- [Required actions]:
- 1) In the FMLA discussion below, rewrite the paragraph beginning "The employee filed suit" as a short list that keeps its main facts.
- 2) Answer these questions from the FMLA discussion below:
(a) How many posts does Amy have?
(b) What job did the employee hold at the Holland, Ohio, office?
(c) Which court ruled that the district court could not expand the law to an exempt company?
- 3) Decide whether each statement agrees with the FMLA discussion below. Answer yes or no and quote the words that decide it.
(a) Under the company's handbook policy, employees needed at least 1,250 hours of work in the previous 12 months.
(b) When she returned from leave, the employee was offered four positions to choose from.
(c) The company was exempt from the FMLA because it employed fewer than 50 employees within 75 miles of the work site.

- [Extract provided]:
☆ ☆ ☆ ☆

FMLA - Company size
Amy
2 Posts
Is is true that a company of less than 50 employees does not need to offer FMLA, however if a company of that size posts FMLA than it can be held liable to offer it. Is this thinking correct?
Comments
*No FMLA violation because exempt employer adopted leave policy*
An exempt employer that voluntarily adopted the terms of the Family and Medical Leave Act (FMLA) cannot be held in violation of the statute, the Sixth Circuit has ruled.
*Facts*
A pregnant woman was employed in a medical equipment company's Holland, Ohio, office as an image processing coordinator in December 1994 when she was granted unpaid maternity leave. In January of that year, the company had amended its employee handbook to reflect the terms of the FMLA. The policy stated that employees who had worked for the company for at least 12 months and at least 1,250 hours during the previous 12 months would be entitled to take up to 12 weeks of unpaid family and medical leave.
When the employee returned from her leave, she was notified that her former position had been abolished in a corporate reorganization. She was offered her choice of three positions -- as a sales secretary, receptionist, or customer service representative.
The employee filed suit, claiming that she was not offered an equivalent position in violation of the FMLA. Her contention was upheld by the federal district court, which ruled that although the company did not technically come under the ambit of the statute, it had modified its at-will employment relationship with the employee by adopting the terms and obligations of the FMLA. The court held that the company was required to reinstate the employee to an equivalent position after she completed maternity leave and that the company had complied by offering her a position as a secretary.
The company appealed the decision with regard to its obligations under the FMLA.
*Court's decision*
The Sixth Circuit said the district court did not have the authority to expand the scope of the law to a company that was exempt from the FMLA because it employed fewer than 50 employees within 75 miles of the work site.

☆ ☆ ☆ ☆

- [Provided records]:

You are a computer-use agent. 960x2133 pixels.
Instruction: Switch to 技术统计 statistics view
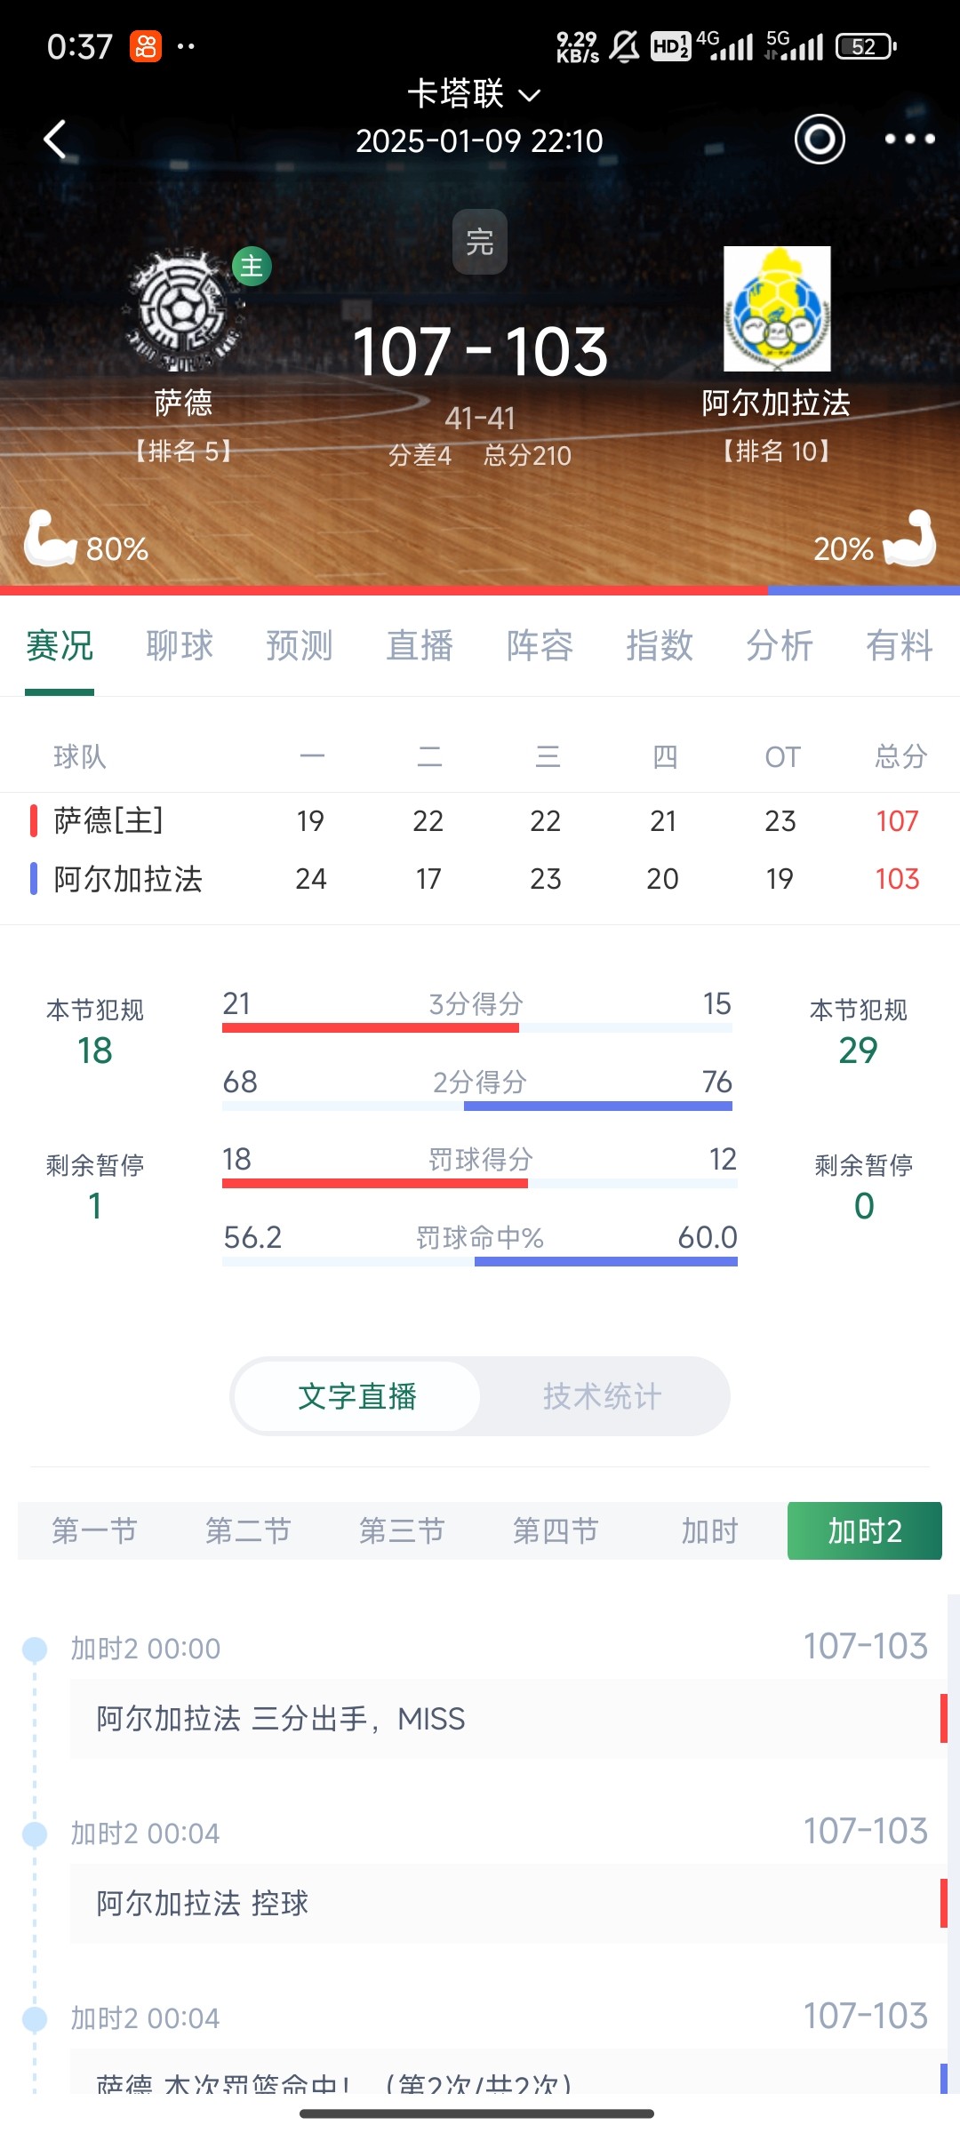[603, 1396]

☆ ☆ ☆ ☆

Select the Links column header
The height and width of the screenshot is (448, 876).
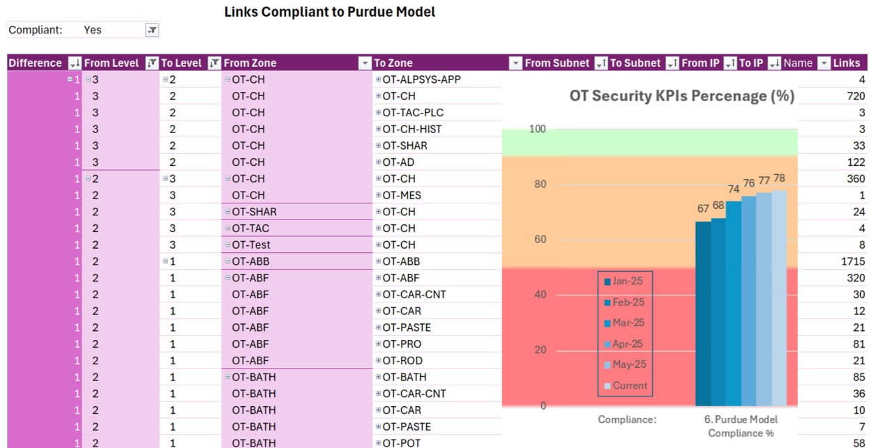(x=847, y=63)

☆ ☆ ☆ ☆

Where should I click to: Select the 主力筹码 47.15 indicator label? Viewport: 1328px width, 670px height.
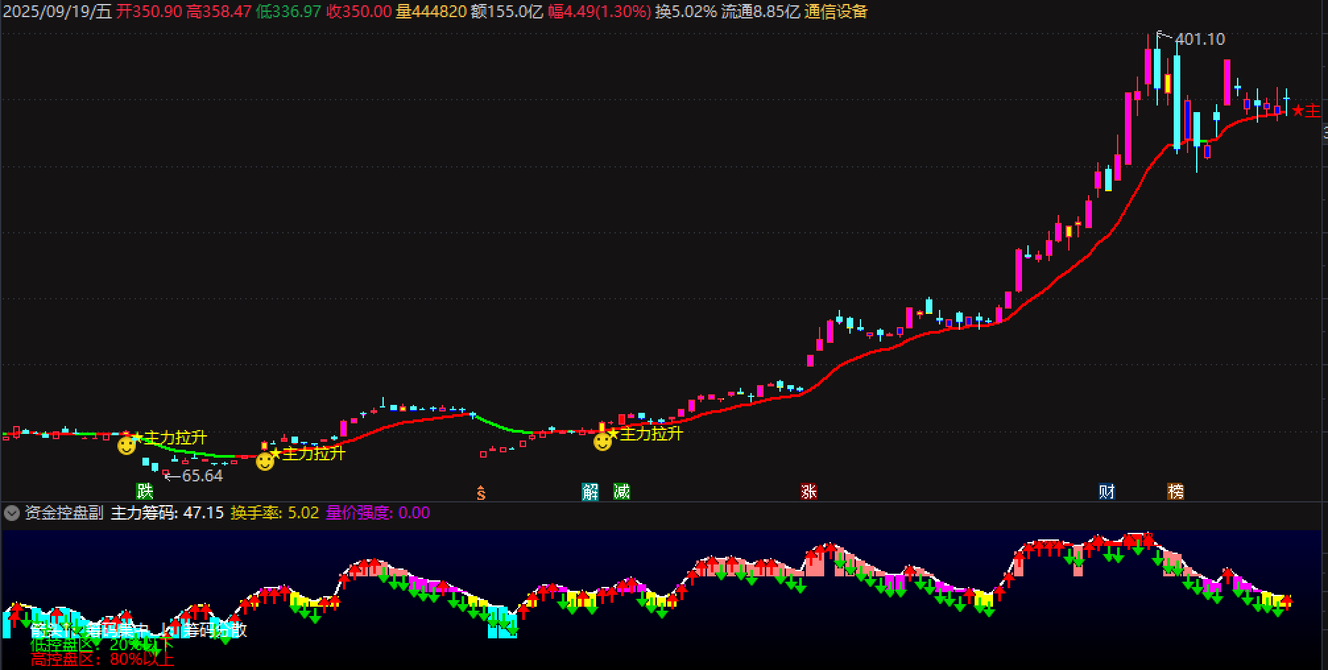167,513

☆ ☆ ☆ ☆

- [Answers for the tasks]:
- 1)
- The employee sued, claiming the company broke the FMLA by not offering her an equivalent position.
- The federal district court agreed with her.
- It found that the company was not technically covered by the FMLA. By adopting the law's terms and obligations, however, the company had modified its at-will employment relationship with her.
- The court held that the company had to reinstate her to an equivalent position after her maternity leave.
- It found that the company had met this duty by offering her a secretary position.

- 2)
(a) 2 posts.
(b) Image processing coordinator.
(c) The Sixth Circuit.

- 3)
(a) Yes: "at least 1,250 hours during the previous 12 months"
(b) No: "She was offered her choice of three positions"
(c) Yes: "it employed fewer than 50 employees within 75 miles of the work site"